Copy out each line containing "this" from the entries below.

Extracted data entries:

......

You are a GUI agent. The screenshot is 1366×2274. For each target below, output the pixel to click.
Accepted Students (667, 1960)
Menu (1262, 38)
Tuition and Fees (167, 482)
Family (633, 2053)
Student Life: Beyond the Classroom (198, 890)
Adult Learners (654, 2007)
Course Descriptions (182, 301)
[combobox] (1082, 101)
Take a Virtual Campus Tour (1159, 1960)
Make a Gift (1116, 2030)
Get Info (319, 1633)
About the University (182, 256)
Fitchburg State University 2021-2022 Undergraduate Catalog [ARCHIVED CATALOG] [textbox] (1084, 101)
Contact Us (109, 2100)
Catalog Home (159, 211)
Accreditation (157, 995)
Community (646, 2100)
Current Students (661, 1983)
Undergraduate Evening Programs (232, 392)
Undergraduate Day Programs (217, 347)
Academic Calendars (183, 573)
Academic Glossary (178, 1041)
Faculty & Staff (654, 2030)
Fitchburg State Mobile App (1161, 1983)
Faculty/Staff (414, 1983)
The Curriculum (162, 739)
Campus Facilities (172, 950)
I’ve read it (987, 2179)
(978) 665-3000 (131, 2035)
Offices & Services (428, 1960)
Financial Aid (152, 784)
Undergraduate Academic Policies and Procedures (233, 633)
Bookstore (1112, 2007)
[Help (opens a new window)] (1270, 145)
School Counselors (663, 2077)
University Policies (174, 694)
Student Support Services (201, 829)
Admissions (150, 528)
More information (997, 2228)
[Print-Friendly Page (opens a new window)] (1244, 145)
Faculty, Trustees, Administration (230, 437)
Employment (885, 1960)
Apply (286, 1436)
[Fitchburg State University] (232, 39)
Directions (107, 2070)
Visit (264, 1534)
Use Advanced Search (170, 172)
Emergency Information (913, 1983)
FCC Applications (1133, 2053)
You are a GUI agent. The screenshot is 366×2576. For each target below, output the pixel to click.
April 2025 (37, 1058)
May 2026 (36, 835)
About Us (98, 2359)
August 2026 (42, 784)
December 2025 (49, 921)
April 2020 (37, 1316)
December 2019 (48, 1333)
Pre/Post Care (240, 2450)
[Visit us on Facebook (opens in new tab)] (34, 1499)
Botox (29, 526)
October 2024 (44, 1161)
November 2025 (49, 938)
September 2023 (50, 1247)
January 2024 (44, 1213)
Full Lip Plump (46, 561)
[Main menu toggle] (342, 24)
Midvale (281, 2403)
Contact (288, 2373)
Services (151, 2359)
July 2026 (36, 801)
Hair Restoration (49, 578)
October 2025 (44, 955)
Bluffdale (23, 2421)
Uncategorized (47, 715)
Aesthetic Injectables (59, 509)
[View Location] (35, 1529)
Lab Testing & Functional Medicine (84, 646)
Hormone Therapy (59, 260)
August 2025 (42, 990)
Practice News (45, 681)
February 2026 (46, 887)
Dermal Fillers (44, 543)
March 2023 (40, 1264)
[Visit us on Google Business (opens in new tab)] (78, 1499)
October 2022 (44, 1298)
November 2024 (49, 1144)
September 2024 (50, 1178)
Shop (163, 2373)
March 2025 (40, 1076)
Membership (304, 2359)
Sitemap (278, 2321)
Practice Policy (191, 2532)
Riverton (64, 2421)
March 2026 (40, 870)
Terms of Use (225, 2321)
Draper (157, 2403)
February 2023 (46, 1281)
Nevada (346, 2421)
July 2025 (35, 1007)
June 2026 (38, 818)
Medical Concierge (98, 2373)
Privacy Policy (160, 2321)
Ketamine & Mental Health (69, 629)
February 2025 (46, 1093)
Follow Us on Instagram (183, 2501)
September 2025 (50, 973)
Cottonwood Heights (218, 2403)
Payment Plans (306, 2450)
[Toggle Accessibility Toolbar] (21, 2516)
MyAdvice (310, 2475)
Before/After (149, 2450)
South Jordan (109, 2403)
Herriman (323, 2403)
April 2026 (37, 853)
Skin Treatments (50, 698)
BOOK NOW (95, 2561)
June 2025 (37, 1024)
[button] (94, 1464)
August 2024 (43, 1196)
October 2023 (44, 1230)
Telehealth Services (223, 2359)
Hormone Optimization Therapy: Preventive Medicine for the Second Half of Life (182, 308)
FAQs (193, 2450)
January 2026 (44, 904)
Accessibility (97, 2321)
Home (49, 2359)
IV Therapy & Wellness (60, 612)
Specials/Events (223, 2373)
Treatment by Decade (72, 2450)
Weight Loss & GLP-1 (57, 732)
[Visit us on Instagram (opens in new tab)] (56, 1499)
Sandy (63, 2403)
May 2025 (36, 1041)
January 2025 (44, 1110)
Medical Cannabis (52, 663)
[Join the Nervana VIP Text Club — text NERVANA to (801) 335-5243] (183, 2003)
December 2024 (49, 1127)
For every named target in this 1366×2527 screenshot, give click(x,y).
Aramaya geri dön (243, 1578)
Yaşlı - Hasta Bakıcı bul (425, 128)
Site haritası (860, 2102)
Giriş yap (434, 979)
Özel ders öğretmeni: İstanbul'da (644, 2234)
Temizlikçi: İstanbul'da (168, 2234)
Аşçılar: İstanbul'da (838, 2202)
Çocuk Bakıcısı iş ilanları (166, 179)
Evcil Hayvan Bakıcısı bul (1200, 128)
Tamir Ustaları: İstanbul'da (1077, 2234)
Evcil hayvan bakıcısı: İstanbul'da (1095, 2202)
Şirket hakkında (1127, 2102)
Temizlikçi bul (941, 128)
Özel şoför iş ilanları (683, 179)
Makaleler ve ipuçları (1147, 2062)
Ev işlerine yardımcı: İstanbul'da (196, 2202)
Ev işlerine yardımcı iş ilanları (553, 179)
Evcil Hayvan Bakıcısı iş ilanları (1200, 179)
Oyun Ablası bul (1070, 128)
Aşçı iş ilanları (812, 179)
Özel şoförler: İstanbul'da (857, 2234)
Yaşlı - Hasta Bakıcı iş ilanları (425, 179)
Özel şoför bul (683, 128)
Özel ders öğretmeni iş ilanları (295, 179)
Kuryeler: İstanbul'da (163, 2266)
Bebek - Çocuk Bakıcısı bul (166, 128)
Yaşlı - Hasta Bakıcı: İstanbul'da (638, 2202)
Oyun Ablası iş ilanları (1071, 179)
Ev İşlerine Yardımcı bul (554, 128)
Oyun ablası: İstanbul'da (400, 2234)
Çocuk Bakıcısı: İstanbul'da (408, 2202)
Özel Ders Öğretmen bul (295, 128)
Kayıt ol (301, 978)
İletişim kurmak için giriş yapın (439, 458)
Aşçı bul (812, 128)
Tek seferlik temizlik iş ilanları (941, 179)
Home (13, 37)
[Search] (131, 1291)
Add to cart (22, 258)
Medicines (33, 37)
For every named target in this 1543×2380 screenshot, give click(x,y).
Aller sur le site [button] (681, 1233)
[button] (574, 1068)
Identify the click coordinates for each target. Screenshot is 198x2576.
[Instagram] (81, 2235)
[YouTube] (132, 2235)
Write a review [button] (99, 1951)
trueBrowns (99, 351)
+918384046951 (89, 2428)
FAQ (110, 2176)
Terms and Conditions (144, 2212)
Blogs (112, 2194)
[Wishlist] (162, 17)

......

● **EXERCISE RESPONSE**:
For every named target in this 1366×2527 screenshot, give click(x,y).
For every named target in this 1543×2380 screenshot, give click(x,y).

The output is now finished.